◆ **BRIEF**:
Starting with the opening line of the entries below, transcribe each line exactly up to and including the one that has "430x505 pixels."; pictures are not copied.

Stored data
[Start of section]

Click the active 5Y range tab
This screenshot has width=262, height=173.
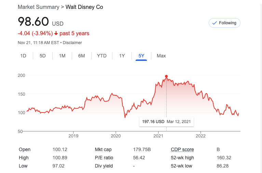[141, 56]
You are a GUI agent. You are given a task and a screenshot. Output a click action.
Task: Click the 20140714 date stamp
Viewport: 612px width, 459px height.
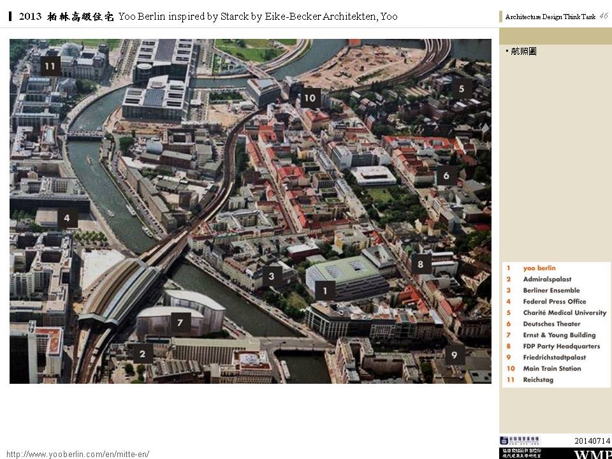592,441
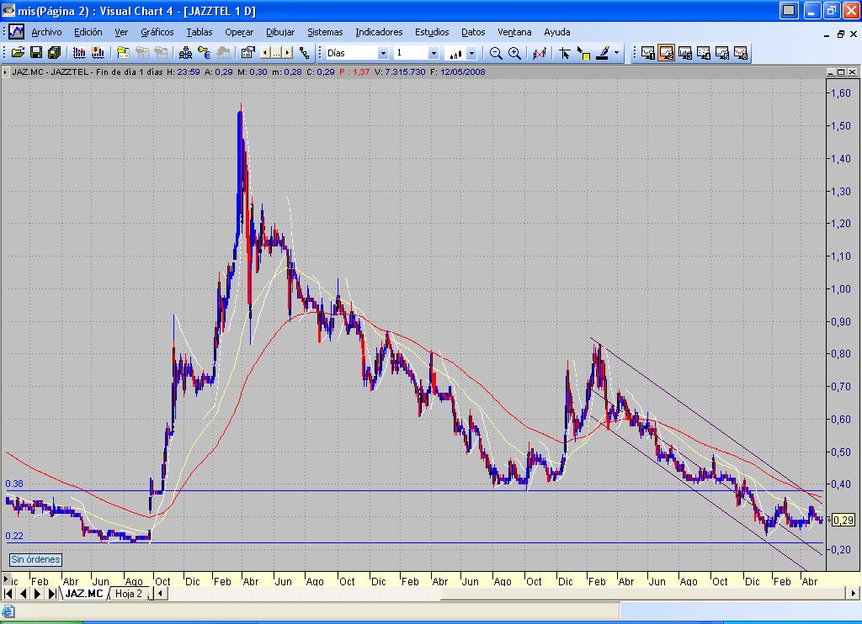Screen dimensions: 862x624
Task: Switch to workspace template 1
Action: 647,53
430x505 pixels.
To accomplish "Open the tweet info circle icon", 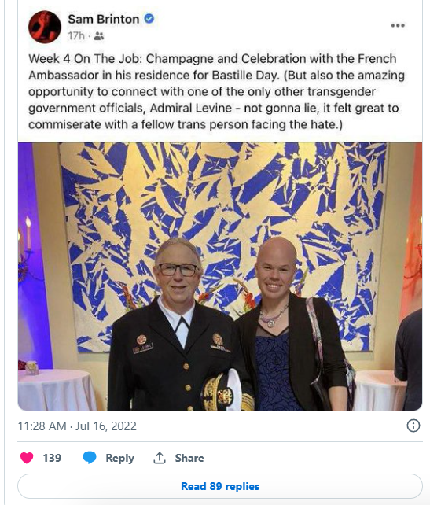I will pyautogui.click(x=413, y=426).
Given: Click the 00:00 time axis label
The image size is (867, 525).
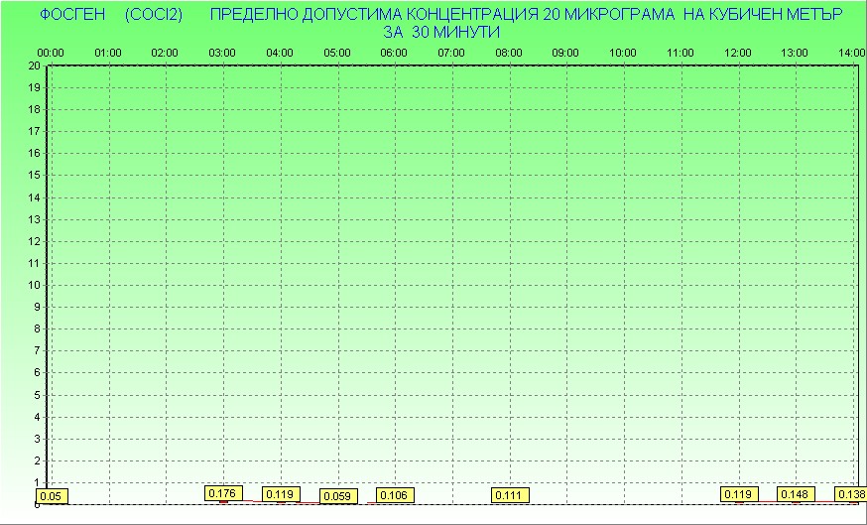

[End of section]

◆ **SOLUTION TO THIS TASK**:
Click the active 5Y range tab
This screenshot has width=262, height=173.
[141, 56]
You are a GUI agent. You are given a task and a screenshot. Output a click action.
Task: Click the 20140714 date stamp
Viewport: 612px width, 459px height.
592,441
Screen dimensions: 862x624
Task: Switch to workspace template 1
Action: 647,53
430x505 pixels.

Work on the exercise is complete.